-- Task to complete --
Collect every line in the lines below that contains the word "link", with case counting.

-- Data lines --
+--

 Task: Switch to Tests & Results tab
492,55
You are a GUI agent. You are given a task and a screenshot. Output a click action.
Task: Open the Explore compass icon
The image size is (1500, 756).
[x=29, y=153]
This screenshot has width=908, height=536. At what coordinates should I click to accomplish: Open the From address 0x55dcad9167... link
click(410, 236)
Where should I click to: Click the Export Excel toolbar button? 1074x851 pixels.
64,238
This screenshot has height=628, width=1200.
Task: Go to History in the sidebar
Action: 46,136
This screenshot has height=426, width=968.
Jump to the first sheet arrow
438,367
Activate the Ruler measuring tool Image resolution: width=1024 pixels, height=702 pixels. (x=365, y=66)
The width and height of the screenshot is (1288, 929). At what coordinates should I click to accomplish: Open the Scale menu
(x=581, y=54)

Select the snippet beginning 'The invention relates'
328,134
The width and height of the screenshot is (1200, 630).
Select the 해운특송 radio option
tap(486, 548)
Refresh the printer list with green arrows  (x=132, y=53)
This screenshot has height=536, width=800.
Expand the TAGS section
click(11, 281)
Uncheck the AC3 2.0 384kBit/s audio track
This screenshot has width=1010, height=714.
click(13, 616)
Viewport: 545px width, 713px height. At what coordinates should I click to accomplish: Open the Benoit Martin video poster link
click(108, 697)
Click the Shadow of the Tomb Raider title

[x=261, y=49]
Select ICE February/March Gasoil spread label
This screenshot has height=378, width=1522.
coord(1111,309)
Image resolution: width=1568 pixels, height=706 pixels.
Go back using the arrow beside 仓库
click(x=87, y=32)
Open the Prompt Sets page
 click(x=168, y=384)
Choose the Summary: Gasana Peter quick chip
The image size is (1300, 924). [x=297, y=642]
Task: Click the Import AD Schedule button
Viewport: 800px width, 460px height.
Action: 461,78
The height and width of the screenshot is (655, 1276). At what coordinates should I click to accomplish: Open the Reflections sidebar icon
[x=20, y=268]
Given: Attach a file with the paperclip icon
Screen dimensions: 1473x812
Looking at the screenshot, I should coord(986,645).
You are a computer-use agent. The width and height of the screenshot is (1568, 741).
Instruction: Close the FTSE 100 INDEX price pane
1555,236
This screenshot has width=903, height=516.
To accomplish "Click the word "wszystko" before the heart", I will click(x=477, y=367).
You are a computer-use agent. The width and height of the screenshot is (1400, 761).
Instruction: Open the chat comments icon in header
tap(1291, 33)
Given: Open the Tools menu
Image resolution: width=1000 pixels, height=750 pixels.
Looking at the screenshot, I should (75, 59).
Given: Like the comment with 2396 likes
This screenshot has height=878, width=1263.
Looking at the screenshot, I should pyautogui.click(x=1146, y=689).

+--

-- Solution to the problem --
This screenshot has width=908, height=536. At what coordinates should I click to accomplish: Open the From address 0x55dcad9167... link
Viewport: 545px width, 713px height. At what coordinates should I click to accomplish: Open the Benoit Martin video poster link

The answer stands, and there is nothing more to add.